Call me a musical elitist but there are some songs that I think people shouldn't cover.
I've found plenty of covers that are better than the originals - "All Along The Watchtower", for example, is a superior Jimi Hendrix cover of a Bob Dylan song (and I bet I know which one you're more familiar with) - but there's plenty more songs which suffer the indignity of a truly shoddy cover.
I don't just mean one of those dance covers - like take the lyrics of the original, have them sung by a different (usually bland and usually female) vocalist, and put a pulsing eurodance beat behind it. There's plenty of those, mind. No, it's the artists that attempt to cover a song in a similar vein to the original...and just...do it badly.
Is it a case of overstretching their limitations? Knowing they'll suck at it but doing it anyway because it's easier than writing something new? Record company manipulation? Actual villainous intent? Who knows - but it happens...and more often than you might think.
Fair warning. The links below may contain awful music.
Look at Alexandra Burke's much-maligned cover of Leonard Cohen's "Hallelujah" - a song that she admits she never wanted to cover (which possesses an already fully acceptable brace of covers by Jeff Buckley and Rufus Wainright). Look at Leona Lewis - a trio of awful covers on one EP, "Iris" (originally by the Goo Goo Dolls), "Colorblind" (originally by Counting Crows) and "Hurt" (originally by Nine Inch Nails, and covered superbly by Johnny Cash). Look at the dire cover of "Under The Bridge" originally by the Red Hot Chilli Peppers as vomited out by All Saints, and the terrible rendition of "American Pie" by Madonna, who needs to apologise to Don McLean.
I feel I am perhaps picking on the ladies here. So let's even the field. "Tainted Love" - originally played by Gloria Jones, lamentably covered by Soft Cell, and once more regurgitated by Marilyn Manson. Shitcoverception. The My Chemical Romance cover of "Desolation Row" does no justice to the Bob Dylan original. U2 are repeat offenders - "Satellite Of Love" (by Lou Reed) and "Fortunate Son" (by Creedence Clearwater Revival) are two notable offences. And let's not forget Paul Anka, who produced an entire album of swing covers that devastate the originals. Just listen to how he desecrates "Black Hole Sun", and then hear how Soundgarden meant for you to hear it.
I have used some pretty strong language here. Vomiting, desecration, so on. I do feel pretty strongly about the subject, it bears mention - music is very, very important to me. Enough so that hearing a bad cover, to me, produces the same reaction as watching someone smear shit on the Mona Lisa.
All this leads up to me being very cautious, very suspicious even, when it comes to artists recording covers of songs that are already wonderful. You know the songs I'm talking about. Things like "Stairway to Heaven" or "Wish You Were Here". When you find out someone's recorded a cover - you feel antsy. I know I do.
The last track on the new Disturbed album is a cover of "The Sound Of Silence".

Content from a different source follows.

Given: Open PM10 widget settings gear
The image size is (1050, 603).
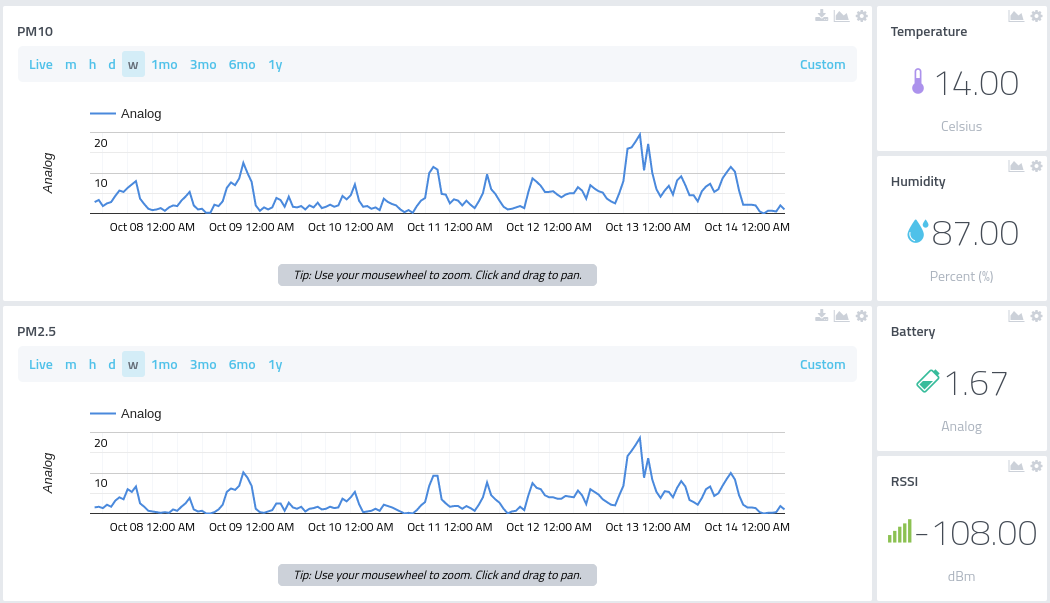Looking at the screenshot, I should [862, 15].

I didn't actually know this, as I was listening to it on my break at work. Just plodding through the songs, as they streamed the album on various websites in the week leading up to its release. So I wasn't looking at a track list, when the song began.
Here's the song.
...hearing this was like a religious experience for me.
My skin went into goosebumps. The hair on the back of my neck stood up. I shivered. I could do nothing but listen, and I was glad that nobody else was paying attention to just how lost I was to this song.

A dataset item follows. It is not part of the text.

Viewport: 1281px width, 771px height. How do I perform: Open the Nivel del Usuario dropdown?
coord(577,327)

It hit me in every primal centre. I bet my pupils dilated. I could do literally nothing but listen - and then I went back and listened again. Six times, I listened to that song, between 11 and 5. Six times. Then I went home and listened to it more - and I have listened to it at least once a day since.
In fairness, Disturbed have produced a significant amount of good covers in the past - "Shout" by Tears For Fears, "Land Of Confusion" by post-Gabriel Genesis, "Living After Midnight" by Judas Priest, "I Still Haven't Found What I'm Looking For" by U2, and more besides. Maybe this one shouldn't have surprised me, but it's one of those songs - one of the ones you should be very careful about covering.
I truly think they did it justice. It's always haunted me, this song - and this cover of it still touches me in the same way that the Simon and Garfunkel original does. David Draiman's voice is a huge contributor to the overall quality of this track, there's something about it, a texture to it that sinks right into your bones and makes you feel what he is saying.
In conclusion...listen to the song. Expose yourself to it. I know it may not touch some people the way it has touched me, but I would beg any of you that read this to at least give it a chance.
After all...silence like a cancer grows. We should fill that silence with music.